The S band is calculated by using the Eq. (2),

$$\mathrm{S }= \left\{ \frac{\mathrm{V}-\mathrm{min}\left(\mathrm{R},\mathrm{G},\mathrm{B}\right)}{\mathrm{V }-\mathrm{ max}(\mathrm{R},\mathrm{G},\mathrm{B}}\right\},\mathrm{ V}\ne 0$$
(2)
$$\mathrm{If\, S }= 0,\mathrm{ then\, H }= 0.$$
$$\mathrm{If\, R }=\mathrm{ V},$$

then, the H band is obtained by using the following equations:

$$H=\left\{\begin{array}{c}\frac{60\left(\mathrm{G }-\mathrm{ B}\right)}{\mathrm{V }-\mathrm{Min}\left(\mathrm{R},\mathrm{G},\mathrm{B}\right)}, G\ge B,\\ 360 +\frac{60(\mathrm{G }-\mathrm{ B})}{\mathrm{V }-\mathrm{ Min}(\mathrm{R},\mathrm{G},\mathrm{B})}, G< B,\end{array}\right.$$
(3)

If G = V, then,

$$H=120+\frac{60(\mathrm{B }-\mathrm{ R})}{\mathrm{V }-\mathrm{ Min}(\mathrm{R},\mathrm{G},\mathrm{B})} ,$$
(4)

If B = V, then,

$$H=240+\frac{60 * (\mathrm{R }-\mathrm{ B})}{\mathrm{V }-\mathrm{ Min}(\mathrm{R},\mathrm{G},\mathrm{B})},$$
(5)

For RGB image, it is necessary to have three separate elements of data for each pixel, a (true) color image of size \(\mathrm{m}\times \mathrm{n}\) is represented by a matrix of extent \(\mathrm{m}\times \mathrm{n}\times 3,\) which is considered a three-dimensional matrix. Considered such a matrix as a single unit containing three separate arrays which are aligned vertically. By using the colon operator, we can separate each color band. This step consists of extracting and computing each component individually.

Color image segmentation

One of the techniques to do Image Segmentation is thresholding, which is to transform gray or RGB images into a binary image. The optimal measurement distance will be very important because consistency depends on the measurement of distances between colors. In this case, all methods found in the related works use the Euclidean distance to calculate the resemblance between two color pixels.

From the high-resolution image to do image-based color segmentation, region segmentation has a significant influence in order to extract the missing color area. Basically, color clustering is based on region. It colors the same area with tags to make the region of interest totally extracted and faster to use clustering to do segmentation work. It is also a kind of region-based image segmentation that can use the spatial characteristics to classify the pixel because it has a high sensitivity to color. According to the color distance, we cluster the similar colors. The distance is considered to the color close degree. As shown in Eq. (6):

$$\mathrm{F}=\sqrt{{{(\mathrm{H}}_{1}{-\mathrm{H}}_{2})}^{2}+{{(\mathrm{S}}_{1}{-\mathrm{S}}_{2})}^{2}+{{(\mathrm{V}}_{1}{-\mathrm{V}}_{2})}^{2}}$$
(6)

where H, S, V are image color components, respectively.

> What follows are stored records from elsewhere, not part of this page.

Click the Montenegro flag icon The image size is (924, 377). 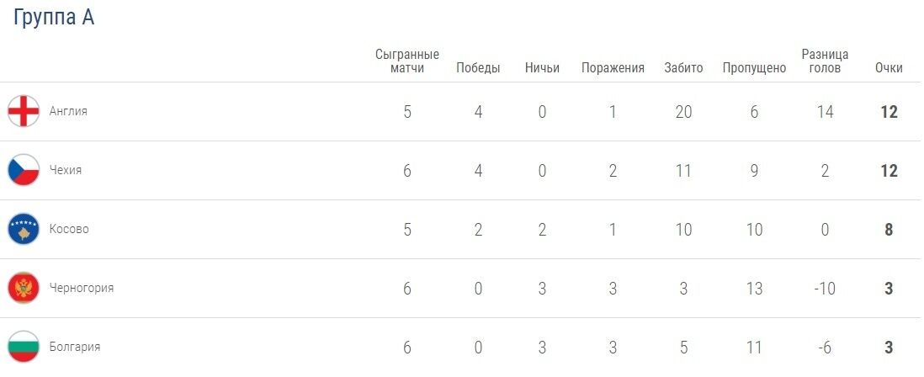[24, 288]
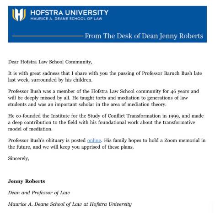Open the 'online' obituary link
The width and height of the screenshot is (215, 213).
point(94,140)
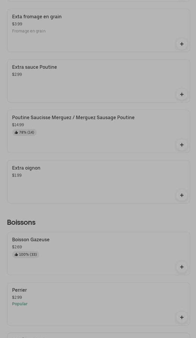
Task: Click the Boissons section heading
Action: [21, 222]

After clustering the similar colors, an operation of selecting typical samples of area patterns and get color distance about samples and area on the image. Indeed, the dust is making things a bit harder because the color of region of interest (ROI) and the dust on the statue have very close pixel values. Based on the typical color of an element as the cluster center, if the distance is less than the set threshold \(Th\), it estimates the pixel approximately as region pixel of the image, then it compares the results of distance to the thresholds until the major elements of the image are all carrying out color clustering.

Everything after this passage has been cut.